§ **EXERCISE REQUIREMENTS**:
Print each line from the start of the records below up through the line where "Task: Import HAR file with the up-arrow icon" is found, exactly as given.

::: DATA SHOWN

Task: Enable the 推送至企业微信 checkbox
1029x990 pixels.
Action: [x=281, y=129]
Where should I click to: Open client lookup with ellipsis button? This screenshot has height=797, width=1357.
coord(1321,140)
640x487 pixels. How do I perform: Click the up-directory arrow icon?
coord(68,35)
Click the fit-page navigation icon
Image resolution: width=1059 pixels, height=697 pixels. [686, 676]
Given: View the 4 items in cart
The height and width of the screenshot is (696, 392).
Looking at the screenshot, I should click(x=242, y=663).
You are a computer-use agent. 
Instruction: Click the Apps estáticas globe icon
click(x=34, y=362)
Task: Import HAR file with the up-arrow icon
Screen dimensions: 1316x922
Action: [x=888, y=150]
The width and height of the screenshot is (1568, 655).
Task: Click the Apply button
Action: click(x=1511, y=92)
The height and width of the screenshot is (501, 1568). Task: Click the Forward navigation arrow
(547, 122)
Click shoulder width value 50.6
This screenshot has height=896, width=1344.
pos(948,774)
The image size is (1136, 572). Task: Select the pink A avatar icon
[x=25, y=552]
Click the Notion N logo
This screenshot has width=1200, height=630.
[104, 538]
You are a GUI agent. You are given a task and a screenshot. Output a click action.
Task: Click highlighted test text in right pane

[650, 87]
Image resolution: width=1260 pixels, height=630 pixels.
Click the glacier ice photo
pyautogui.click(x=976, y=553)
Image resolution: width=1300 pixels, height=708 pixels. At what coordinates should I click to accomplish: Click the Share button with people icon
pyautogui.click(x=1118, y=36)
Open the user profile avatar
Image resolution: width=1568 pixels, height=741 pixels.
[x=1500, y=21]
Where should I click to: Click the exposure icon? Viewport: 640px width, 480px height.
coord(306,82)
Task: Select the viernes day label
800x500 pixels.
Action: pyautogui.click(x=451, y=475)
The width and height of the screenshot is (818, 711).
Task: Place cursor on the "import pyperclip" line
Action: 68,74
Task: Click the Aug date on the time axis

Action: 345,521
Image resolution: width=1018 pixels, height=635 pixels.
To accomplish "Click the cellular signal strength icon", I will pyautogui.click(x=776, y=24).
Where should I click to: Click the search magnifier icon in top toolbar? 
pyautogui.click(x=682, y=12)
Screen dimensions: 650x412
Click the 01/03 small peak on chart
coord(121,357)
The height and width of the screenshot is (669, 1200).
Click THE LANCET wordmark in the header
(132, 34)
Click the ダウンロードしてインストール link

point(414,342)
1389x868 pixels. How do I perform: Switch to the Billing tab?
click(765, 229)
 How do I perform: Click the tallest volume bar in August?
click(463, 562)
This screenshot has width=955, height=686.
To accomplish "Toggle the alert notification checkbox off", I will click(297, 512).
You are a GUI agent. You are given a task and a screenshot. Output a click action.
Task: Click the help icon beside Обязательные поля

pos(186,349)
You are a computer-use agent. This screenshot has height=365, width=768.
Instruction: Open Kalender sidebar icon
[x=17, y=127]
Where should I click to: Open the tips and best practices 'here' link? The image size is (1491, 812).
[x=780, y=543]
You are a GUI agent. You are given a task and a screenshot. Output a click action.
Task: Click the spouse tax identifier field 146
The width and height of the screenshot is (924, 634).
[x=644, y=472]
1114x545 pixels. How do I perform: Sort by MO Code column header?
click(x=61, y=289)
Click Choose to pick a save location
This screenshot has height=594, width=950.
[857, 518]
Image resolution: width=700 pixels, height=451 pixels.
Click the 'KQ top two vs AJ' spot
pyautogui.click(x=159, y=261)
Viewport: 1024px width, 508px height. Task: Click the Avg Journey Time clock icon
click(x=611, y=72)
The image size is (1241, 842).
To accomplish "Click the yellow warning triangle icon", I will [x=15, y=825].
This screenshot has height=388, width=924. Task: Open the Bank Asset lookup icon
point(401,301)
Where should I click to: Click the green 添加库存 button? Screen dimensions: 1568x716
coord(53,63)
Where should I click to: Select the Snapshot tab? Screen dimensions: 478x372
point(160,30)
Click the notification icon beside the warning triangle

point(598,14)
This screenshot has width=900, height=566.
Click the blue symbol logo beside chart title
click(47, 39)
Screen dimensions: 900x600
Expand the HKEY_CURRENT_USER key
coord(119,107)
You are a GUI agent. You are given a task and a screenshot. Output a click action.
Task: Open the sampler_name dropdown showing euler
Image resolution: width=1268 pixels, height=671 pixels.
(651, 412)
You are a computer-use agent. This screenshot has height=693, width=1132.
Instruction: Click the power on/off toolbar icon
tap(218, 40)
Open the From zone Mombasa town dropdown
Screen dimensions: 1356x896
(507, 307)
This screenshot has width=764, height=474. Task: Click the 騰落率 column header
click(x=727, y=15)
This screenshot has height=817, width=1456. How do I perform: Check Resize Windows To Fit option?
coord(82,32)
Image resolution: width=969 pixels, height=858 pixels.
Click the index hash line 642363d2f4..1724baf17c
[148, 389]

::::::

§ **ANSWER**:
Task: Enable the 推送至企业微信 checkbox
1029x990 pixels.
Action: [x=281, y=129]
Where should I click to: Open client lookup with ellipsis button? This screenshot has height=797, width=1357.
coord(1321,140)
640x487 pixels. How do I perform: Click the up-directory arrow icon?
coord(68,35)
Click the fit-page navigation icon
Image resolution: width=1059 pixels, height=697 pixels. [686, 676]
Given: View the 4 items in cart
The height and width of the screenshot is (696, 392).
Looking at the screenshot, I should click(x=242, y=663).
You are a computer-use agent. 
Instruction: Click the Apps estáticas globe icon
click(x=34, y=362)
Task: Import HAR file with the up-arrow icon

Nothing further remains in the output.